Nun ist auch diese Koalitionsoption nicht länger
bloße politische Spielerei, sondern Realität. Im Saarland ist eine 
Dreierkoalition aus CDU, FDP und Grünen geschmiedet worden. Mit 
diesem schwarz-gelb-grünen Bündnis, nach den Nationalfarben des 
Inselstaats auch Jamaika-Koalition tituliert, wird das Denken und 
Taktieren in den hergebrachten politischen Lagern weiter aufgeweicht.

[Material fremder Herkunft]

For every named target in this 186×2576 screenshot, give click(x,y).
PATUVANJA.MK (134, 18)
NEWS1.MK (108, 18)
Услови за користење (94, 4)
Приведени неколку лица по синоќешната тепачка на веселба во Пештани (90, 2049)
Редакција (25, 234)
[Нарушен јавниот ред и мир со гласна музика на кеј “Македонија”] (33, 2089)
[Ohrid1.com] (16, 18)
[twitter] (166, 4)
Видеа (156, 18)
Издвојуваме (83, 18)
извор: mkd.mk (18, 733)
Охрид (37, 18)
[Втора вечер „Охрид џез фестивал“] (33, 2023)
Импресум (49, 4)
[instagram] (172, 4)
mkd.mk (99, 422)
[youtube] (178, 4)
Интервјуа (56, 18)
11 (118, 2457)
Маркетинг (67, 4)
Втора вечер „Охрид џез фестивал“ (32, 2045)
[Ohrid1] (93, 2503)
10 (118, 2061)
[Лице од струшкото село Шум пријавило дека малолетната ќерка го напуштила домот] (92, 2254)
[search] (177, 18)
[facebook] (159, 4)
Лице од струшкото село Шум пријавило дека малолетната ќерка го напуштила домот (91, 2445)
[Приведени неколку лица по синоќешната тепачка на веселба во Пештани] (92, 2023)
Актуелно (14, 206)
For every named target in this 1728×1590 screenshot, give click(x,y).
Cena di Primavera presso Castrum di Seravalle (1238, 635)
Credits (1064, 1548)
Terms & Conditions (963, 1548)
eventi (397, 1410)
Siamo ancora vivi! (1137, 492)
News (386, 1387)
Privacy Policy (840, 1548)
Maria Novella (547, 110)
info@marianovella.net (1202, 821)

Fast alles scheint fortan möglich. Allein zwischen CDU und CSU 
einerseits, Linkspartei andererseits türmen sich in den Ländern wie 
im Bund unüberwindbare Blockaden auf. Diese neue Beweglichkeit ist in
erster Linie dem Fünfparteiensystem geschuldet, das sich im Gefolge 
der Wiedervereinigung mit der Linkspartei in Deutschland wohl 
endgültig etabliert hat.
Eine neue parteipolitische Statik, die ihre Vorzüge, aber auch 
gravierende Nachteile hat.
Zu den Vorteilen zählt zweifellos, dass schroffe politische 
Gegensätze im Lande geschliffen werden und damit neue Politikansätze 
eine Chance bekommen. Als Katalysator für solch neue Entwicklungen 
erweisen sich derzeit insbesondere die Grünen. Im Saarland stellen 
sie gerade die gesamte bisherige Energiepolitik auf den Kopf und mit 
einem bisherigen Vorsitzenden der Gewerkschaft Erziehung und 
Wissenschaft als neuem Bildungsminister wohl gleich auch noch die 
Bildungspolitik. Vergleichbares ist den Grünen bereits in ihrem 
ersten Zweierbündnis mit der CDU in Hamburg gelungen. Und in Berlin 
lässt Parteivize Thomas Heilmann gerade neue, liberale Töne in der 
Integrationspolitik hören. Um an der Macht zu bleiben oder sie zu 
erringen, legen die noch größeren Parteien CDU und SPD immer häufiger
eine erstaunliche Flexibilität an den Tag. Sie haben keine andere 
Wahl, solange sie der Wähler zum derzeitigen Schrumpfungsprozess 
verurteilt.
Zum Nachteil der neuen Offenheit gerät dagegen, dass der Bürger immer
weniger weiß, für welche Politik sich die von ihm bevorzugte Partei 
nach der Wahl entscheidet. Diese Ungewissheit bis hin zur 
Enttäuschung lockert die ohnehin schwächer gewordene Bindungskraft 
vor allem der großen Parteien weiter und führt schlechtestenfalls zu 
künftiger Wahlverweigerung. Deshalb muss es inhaltliche Grenzen 
geben, müssen ein paar Grundüberzeugungen gewahrt werden, ohne die 
jede Partei ihren politischen Anspruch und damit ihre Glaubwürdigkeit
verspielen würde. Solche Grundsatztreue wird in einem 
Fünfparteiensystem allerdings zu einer Gratwanderung.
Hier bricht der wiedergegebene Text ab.